肺泡上皮损伤及炎症微环境调控与肺纤维化发生密切相关，然而分子机制知之甚少。我们前期研究发现蛋白酪氨酸磷酸酶Shp2在调控肺泡上皮稳态及巨噬细胞活化发挥重要作用。肺泡特异性Shp2敲除小鼠表现呼吸上皮损伤并产生自发纤维化，抑制Shp2磷酸酶活性可促进巨噬细胞II型活化，加重肺纤维化进程。后续机制研究提示非受体型磷酸酶Shp2调控炎症信号特异性依赖其与不同锚定蛋白形成信号复合体(Signalosome)，其中锚定蛋白GABs家族（Gab1、Gab2）参与正向调控上游Shp2信号，而我们新筛选Hook1蛋白与Shp2催化亚基（PTP）直接结合参与负向调控酶活及下游信号传导。基于此，本项目将依托已多品系条件性基因敲除小鼠模型，系统研究肺泡微环境GABs-Shp2-Hook1信号复合体精确调控肺上皮损伤及巨噬细胞活化介导纤维化的病理生理学意义及分子机制。预期结果有望提出上皮损伤诱发肺纤维化的可逆磷酸化修饰新方式，建立肺纤维化疾病的新型动物模型，同时为探索潜在的纤维化早期干预靶点积累实验依据。

Lung alveolar epithelial injuries and inflammatory microenvironment play essential roles in promoting pulmonary fibrosis; however the molecular mechanism underlying initiation of fibrosis remains largely elusive. Shp2, a ubiquitously expressed tyrosine phosphatase has been previously demonstrated to be a critical signal transducer that integrates multiple molecular events in epithelial integrity and alternative activation of macrophage (M2). Mice with a conditionally-disrupted Shp2 in alveolus develop spontaneous fibrosis. Inactivcation of Shp2 enzyme in macrophages induceds M2, predipose mice to pulmonary fibrosis. Emerging evidences support that docking proteins diversify Shp2 signal specificity. Our experiments further suggested that GAB docking protein family (Gab1 and Gab2) direct interacting with Shp2 positively regulates Shp2 signal relay, while a recently-identified Hook1 direct binding with catalytic domain of Shp2 acts as negative modulator of Shp2 enzymatic activity in lungs.

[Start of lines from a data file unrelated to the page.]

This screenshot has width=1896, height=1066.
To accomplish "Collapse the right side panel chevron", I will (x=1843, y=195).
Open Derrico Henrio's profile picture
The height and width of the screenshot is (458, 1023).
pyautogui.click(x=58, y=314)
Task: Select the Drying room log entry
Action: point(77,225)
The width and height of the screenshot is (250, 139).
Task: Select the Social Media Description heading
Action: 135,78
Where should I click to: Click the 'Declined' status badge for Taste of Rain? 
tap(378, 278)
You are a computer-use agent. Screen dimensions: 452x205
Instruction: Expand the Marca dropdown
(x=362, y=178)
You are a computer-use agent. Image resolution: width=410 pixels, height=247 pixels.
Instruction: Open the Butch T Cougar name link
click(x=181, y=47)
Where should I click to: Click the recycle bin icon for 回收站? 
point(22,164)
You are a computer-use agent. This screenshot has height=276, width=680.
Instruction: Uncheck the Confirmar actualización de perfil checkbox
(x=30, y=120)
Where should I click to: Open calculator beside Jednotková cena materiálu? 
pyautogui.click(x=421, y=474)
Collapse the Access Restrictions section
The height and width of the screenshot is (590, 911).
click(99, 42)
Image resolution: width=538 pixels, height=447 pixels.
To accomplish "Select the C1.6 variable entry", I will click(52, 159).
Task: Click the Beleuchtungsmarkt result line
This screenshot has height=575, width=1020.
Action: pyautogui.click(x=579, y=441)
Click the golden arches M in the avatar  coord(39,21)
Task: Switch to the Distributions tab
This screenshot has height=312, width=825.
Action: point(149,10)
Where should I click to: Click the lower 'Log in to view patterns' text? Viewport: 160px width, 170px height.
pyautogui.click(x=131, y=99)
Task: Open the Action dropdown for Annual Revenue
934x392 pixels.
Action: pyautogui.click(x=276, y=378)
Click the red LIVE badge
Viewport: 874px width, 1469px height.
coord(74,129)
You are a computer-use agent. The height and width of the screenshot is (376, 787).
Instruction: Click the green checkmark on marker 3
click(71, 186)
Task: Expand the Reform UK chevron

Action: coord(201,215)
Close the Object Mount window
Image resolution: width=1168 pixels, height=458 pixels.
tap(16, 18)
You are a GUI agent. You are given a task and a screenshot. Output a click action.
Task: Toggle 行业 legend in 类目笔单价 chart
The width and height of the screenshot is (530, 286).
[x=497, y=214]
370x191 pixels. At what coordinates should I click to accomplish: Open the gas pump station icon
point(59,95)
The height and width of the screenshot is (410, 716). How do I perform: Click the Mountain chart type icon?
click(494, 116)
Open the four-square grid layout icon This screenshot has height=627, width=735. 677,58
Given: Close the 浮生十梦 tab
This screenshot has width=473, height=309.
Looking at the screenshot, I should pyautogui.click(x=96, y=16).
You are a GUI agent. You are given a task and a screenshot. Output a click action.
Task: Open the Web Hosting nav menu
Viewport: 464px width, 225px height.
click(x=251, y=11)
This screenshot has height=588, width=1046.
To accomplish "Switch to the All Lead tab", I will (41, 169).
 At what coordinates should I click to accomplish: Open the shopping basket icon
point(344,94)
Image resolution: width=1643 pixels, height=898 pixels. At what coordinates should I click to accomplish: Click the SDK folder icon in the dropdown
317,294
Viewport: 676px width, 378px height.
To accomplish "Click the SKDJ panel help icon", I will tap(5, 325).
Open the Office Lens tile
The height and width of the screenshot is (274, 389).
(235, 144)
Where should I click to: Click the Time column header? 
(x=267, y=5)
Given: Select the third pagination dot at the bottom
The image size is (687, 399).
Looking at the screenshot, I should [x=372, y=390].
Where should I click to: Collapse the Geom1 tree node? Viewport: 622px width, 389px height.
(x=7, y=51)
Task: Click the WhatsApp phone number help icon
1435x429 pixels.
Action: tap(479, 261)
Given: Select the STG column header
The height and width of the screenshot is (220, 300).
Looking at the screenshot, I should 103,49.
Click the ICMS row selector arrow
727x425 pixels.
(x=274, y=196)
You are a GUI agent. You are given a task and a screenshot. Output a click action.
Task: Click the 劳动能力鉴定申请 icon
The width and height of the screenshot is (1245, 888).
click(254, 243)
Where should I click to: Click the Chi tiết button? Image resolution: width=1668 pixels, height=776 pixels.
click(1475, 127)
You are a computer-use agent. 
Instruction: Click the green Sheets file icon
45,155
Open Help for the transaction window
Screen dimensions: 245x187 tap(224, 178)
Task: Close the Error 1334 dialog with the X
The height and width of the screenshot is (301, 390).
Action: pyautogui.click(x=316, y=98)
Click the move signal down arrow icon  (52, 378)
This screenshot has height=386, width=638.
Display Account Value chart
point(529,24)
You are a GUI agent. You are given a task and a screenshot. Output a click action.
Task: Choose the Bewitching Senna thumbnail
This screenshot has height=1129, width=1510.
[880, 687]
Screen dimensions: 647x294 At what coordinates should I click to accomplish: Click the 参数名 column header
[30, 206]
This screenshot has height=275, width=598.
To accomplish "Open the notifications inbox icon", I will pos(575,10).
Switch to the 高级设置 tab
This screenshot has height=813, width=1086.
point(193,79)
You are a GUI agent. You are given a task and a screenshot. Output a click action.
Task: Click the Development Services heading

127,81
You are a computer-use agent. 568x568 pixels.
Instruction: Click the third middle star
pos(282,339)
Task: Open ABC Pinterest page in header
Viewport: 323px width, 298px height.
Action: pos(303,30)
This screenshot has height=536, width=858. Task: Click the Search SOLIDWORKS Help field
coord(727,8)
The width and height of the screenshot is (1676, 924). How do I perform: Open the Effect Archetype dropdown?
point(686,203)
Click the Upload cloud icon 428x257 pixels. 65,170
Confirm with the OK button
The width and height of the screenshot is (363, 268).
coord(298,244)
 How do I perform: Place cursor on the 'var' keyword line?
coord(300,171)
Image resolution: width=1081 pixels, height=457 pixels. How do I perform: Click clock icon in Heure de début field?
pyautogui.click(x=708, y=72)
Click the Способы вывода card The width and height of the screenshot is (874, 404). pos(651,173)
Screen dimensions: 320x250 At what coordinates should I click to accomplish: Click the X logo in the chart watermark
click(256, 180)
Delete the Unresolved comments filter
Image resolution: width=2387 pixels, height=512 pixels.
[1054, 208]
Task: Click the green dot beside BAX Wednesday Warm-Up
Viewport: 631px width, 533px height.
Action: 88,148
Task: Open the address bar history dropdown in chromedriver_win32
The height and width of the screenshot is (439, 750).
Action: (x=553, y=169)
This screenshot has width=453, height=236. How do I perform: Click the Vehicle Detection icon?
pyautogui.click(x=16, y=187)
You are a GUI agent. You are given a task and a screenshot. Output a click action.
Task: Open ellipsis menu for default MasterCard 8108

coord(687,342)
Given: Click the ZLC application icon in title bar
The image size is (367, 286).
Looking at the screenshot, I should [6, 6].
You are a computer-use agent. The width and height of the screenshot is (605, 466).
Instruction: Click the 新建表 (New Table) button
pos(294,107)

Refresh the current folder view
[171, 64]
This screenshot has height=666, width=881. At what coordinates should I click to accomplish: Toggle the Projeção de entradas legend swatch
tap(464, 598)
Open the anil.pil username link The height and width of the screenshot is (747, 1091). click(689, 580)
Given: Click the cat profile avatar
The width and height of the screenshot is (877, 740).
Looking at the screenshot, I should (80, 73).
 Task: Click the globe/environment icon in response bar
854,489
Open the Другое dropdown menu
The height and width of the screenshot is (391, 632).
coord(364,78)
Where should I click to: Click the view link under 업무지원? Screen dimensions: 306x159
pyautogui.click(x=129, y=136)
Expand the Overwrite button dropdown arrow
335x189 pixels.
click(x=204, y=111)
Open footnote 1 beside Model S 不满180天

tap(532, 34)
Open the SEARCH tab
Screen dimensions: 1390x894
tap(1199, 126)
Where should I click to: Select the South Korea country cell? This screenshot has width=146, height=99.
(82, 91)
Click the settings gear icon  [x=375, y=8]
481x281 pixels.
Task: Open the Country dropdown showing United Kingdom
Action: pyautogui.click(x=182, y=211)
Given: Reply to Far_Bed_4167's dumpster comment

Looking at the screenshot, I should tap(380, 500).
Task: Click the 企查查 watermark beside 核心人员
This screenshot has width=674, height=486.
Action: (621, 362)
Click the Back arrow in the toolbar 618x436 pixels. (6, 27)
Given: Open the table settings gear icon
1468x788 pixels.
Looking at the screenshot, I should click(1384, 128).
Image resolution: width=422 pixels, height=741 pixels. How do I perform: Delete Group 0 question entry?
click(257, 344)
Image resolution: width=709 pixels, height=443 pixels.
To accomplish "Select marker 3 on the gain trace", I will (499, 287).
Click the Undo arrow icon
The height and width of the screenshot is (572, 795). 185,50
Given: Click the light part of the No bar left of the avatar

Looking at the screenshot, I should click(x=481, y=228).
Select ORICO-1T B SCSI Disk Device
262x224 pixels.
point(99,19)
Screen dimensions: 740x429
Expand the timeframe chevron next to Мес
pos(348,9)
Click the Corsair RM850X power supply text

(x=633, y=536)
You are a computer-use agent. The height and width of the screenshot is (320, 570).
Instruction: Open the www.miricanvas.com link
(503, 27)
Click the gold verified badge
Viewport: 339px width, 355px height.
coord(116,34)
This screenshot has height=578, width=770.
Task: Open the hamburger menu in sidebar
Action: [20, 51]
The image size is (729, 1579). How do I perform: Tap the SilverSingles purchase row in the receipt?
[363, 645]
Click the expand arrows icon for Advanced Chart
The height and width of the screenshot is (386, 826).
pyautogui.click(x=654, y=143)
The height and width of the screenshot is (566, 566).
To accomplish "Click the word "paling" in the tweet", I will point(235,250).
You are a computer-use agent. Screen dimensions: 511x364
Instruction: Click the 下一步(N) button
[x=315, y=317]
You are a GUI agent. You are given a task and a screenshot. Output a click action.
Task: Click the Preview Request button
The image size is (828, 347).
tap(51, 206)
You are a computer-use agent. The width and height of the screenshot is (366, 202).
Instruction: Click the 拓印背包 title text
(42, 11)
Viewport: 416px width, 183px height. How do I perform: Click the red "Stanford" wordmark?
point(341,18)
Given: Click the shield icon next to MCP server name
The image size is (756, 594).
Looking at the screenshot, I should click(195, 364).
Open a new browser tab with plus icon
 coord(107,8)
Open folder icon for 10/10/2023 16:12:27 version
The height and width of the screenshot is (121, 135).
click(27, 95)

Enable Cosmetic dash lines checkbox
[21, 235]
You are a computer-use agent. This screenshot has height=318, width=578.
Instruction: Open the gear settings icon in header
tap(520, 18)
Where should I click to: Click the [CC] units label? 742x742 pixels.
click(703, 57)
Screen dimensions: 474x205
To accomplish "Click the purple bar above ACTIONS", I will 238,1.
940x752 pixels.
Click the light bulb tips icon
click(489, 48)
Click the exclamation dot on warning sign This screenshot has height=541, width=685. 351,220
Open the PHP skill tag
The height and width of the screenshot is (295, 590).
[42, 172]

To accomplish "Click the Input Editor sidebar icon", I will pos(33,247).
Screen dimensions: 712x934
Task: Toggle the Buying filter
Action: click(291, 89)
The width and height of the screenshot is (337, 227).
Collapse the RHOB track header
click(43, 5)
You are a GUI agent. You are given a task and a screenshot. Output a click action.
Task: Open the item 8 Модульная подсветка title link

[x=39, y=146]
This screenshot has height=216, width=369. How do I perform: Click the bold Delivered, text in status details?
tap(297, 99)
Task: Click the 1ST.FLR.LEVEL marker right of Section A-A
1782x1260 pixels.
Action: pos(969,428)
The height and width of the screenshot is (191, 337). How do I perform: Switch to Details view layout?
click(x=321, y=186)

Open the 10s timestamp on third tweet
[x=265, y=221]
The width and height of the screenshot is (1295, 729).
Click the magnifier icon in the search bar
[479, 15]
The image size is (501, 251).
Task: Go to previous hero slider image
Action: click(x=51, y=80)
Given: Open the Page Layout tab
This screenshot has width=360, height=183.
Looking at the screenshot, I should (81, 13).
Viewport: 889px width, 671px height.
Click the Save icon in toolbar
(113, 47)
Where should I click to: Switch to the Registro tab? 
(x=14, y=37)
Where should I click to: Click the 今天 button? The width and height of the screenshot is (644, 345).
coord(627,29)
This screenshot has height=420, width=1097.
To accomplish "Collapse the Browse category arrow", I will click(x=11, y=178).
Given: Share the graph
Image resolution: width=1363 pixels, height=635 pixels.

Together, those preliminary evidences suggest a novel GABs-Shp2-Hook1 signalosome in lungs may orchestrate the Shp2 signal in a fine-tune manner during epithelial injury and inflammation, and thus dysregulation of signaling in epithelial disintegrity initiates fibrogenesis. Based on those, this plan will utilize the multiple pre-engineered genetically-modified mice to finely dissect in vivo physiological relevancies of GABs-Shp2-Hook1 in regulation of epithelial injuries-initiated macrophage M2 activation and pulmonary fibrosis. Collectively, we expect this plan would optimize the diseases mode of lung fibrosis using transgenic approaches, and provide us with new insight into understanding the etiology and potential therapeutic benefits of pulmonary fibrosis.